For me, this imperfectly perfect game still had a perfect ending – one with lessons for everyone, especially those of us who engage in conflict resolution on a daily basis — because what was truly perfect on June 2, 2010 was the way two men confronted the reality of human imperfection and dealt with the ensuing conflict.

Robbed of his rightful place in MLB’s record books, Armando Galarraga never once questioned the call, reacting to the first base umpire’s obvious mistake with perfect calm and a quizzical “c’mon, you’re kidding me, right?” smile that said all he needed to say.

First base umpire Jim Joyce, after reviewing videotapes following the game that clearly established the batter had been out at first, was quick to admit his mistake – tearfully accepting responsibility and offering a heartfelt apology, both publicly and privately, to Galarraga, who graciously accepted the apology and even gave Joyce a hug.

Accountability and contrition on the part of the responsible party; acceptance and forgiveness on the part of the injured party. A perfect reminder that nobody’s perfect, but that we can all strive for greater perfection by responding to conflict the way Armando Galarraga and Jim Joyce did.

As always, I would be pleased to assist you and your clients in the dispute resolution process. Please don’t hesitate to contact me if I can be of service.

Best regards . . .

Floyd J. Siegal


1. As of today, there have now been 23 perfect games in Major League Baseball, with the 21st, 22nd and 23rd all having been thrown during the 2012 season.

2. As it turns out, 2010 was the last time Galarraga appeared in more than 10 games in a season; the following year, he pitched in only 8 games for the Diamondbacks and in 2012 — his final year in the majors — he pitched in only 5 games for the Astros. After several years in the minors, Taiwan and the Mexican Leagues, Armando Galarraga retired from baseball in 2015.

3. On multiple occasions in his career, including a landslide vote conducted by Sports Illustrated in 2011, Joyce was voted the best umpire in the game by MLB players. Jim Joyce retired at the end of the 2016 season.
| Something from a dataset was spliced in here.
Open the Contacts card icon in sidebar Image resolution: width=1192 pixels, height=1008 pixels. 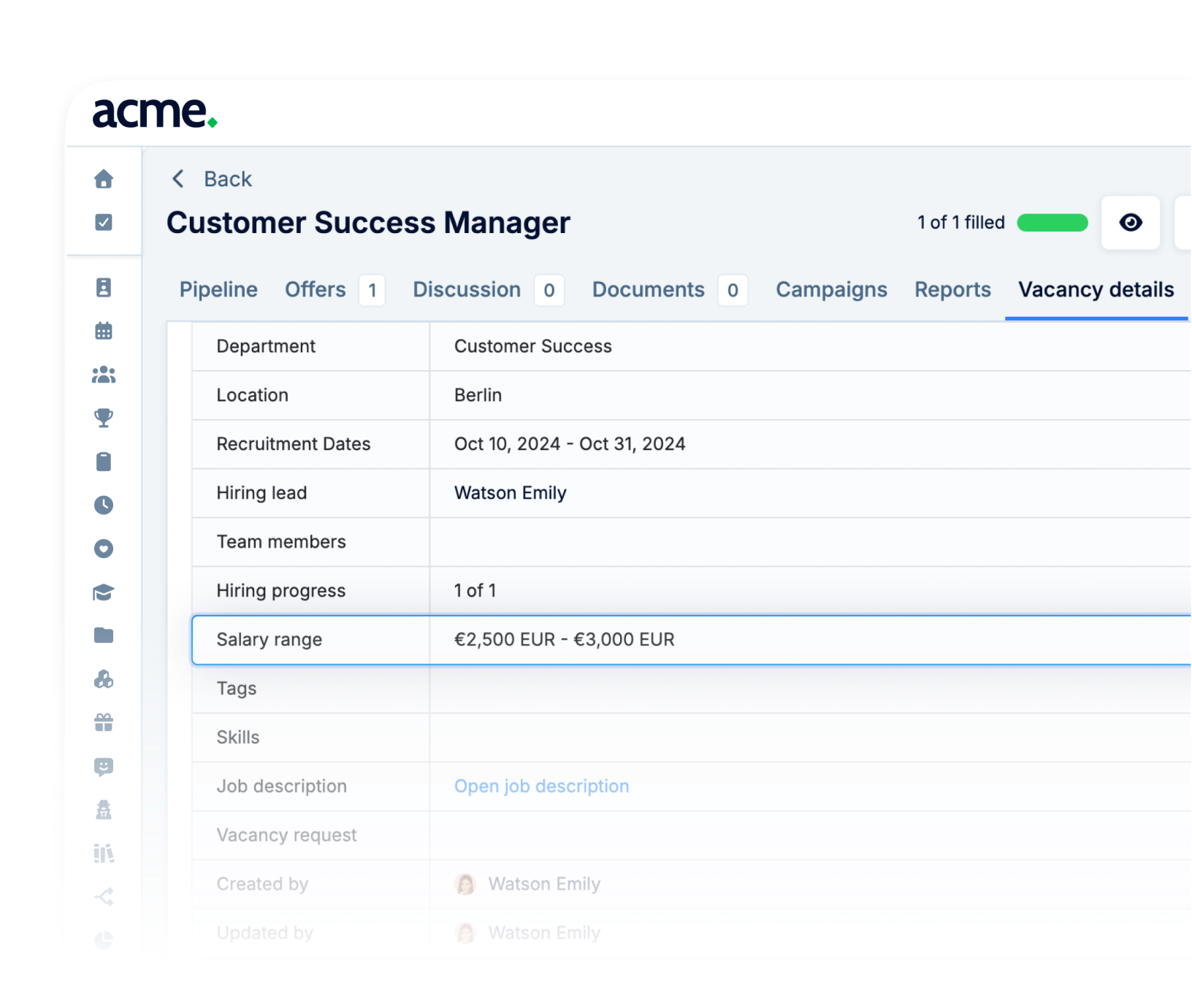click(103, 287)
4. Ultimately, the price that Armando Galarraga paid for Jim Joyce’s obvious mistake — and his dignified reaction and response — helped pave the way for the enhanced use of video replay, because owners, managers, coaches, front office personnel, those in the Commissioner’s office and, most importantly, the fans themselves — including the purists — realized that the paramount concern must be to make sure the umpire’s call is correct. In other words, Armando Galarraga and Jim Joyce have left their mark on baseball in ways they never could have imagined back on June 2, 2010.